Campus & Community

Climate change debated at ARCO Forum

3 min read

In an hour-long debate in the ARCO Forum on April 11, two presidential environmental advisers – one currently in the Bush administration, the other previously in the Clinton administration – politely squared off on several controversial environmental issues. Among them: the urgency of human-induced global climate change, the need for increased conservation measures, and the eco-philosophy of President Bush that has left many seeing red, not green.

“It’s my job to be the provocateur,” said Rosina Bierbaum, a senior scientific adviser to the Clinton administration on environmental research and development and current dean of the School of Natural Resources and Environment at the University of Michigan. “It’s important to look at the big picture. Levels of CO2 emissions are higher today than they’ve ever been. The next 100 years – not just the short term – are incredibly important.”

“Of course, we all recognize the seriousness of climate change – the science has gotten us to know that we must commit money and brain power to make change,” said James Connaughton, chairperson of the White House Council for Environmental Quality, an advisory agency to the president. “That commitment started in the first Bush administration, continued under Clinton, and has been unprecedented in our administration.

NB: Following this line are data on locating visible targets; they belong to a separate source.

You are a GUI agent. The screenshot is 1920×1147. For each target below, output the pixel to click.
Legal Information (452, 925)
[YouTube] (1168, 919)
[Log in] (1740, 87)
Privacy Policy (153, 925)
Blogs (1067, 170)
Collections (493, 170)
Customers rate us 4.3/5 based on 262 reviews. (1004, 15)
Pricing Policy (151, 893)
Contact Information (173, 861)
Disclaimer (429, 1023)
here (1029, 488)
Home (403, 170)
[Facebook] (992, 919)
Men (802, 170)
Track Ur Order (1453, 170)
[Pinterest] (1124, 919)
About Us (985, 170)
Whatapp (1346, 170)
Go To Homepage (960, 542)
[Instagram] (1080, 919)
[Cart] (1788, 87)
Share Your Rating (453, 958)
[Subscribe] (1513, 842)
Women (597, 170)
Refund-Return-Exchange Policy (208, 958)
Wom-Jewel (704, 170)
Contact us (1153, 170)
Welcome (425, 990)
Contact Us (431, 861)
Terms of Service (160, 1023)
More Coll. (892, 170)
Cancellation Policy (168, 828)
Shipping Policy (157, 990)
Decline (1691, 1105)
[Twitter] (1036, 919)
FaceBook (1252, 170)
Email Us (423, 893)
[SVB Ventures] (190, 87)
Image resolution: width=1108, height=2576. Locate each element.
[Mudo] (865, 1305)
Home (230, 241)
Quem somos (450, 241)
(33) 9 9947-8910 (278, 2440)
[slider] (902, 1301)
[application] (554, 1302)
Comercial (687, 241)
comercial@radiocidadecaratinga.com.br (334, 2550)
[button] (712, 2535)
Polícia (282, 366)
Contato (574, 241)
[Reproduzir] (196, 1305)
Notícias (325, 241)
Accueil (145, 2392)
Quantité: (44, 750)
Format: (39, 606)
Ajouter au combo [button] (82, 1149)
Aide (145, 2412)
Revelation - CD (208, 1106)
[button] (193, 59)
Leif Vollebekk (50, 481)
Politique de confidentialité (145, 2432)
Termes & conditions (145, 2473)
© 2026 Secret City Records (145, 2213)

No one comes even close to the United States.”

Questioned about recent statements by Vice President Dick Cheney and Republican Sen. Trent Lott that the American nature to think, act, and buy “big” needs to be respected, Connaughton, a former corporate lobbyist, said that while the administration was committed to conservation efforts, it was up to consumers to call the shots.

When asked to explain Bush’s decision last March to unilaterally withdraw the United States from the Kyoto agreement, which mandates reductions in the emission of greenhouse gases, Connaughton called the treaty “anti-growth” and denied that it was part of a trend of isolationism in the administration’s policymaking.

Connaughton added that although the administration did not agree with Kyoto, it takes global climate change seriously and has set forth a set of policies that are more multilateral. “We haven’t pulled back. … Serious Cabinet-level time is being committed.”

Bierbaum countered that if the United States had agreed to Kyoto, the country would be moving toward a 7 percent reduction in greenhouse gas emissions below the 1990 level target.

“Instead, by not agreeing, we’ll be 30 percent above that level,” she said. “The goal of government has to be visionary. The journey of a thousand miles has to start with the first step. That’s what Kyoto was supposed to be.”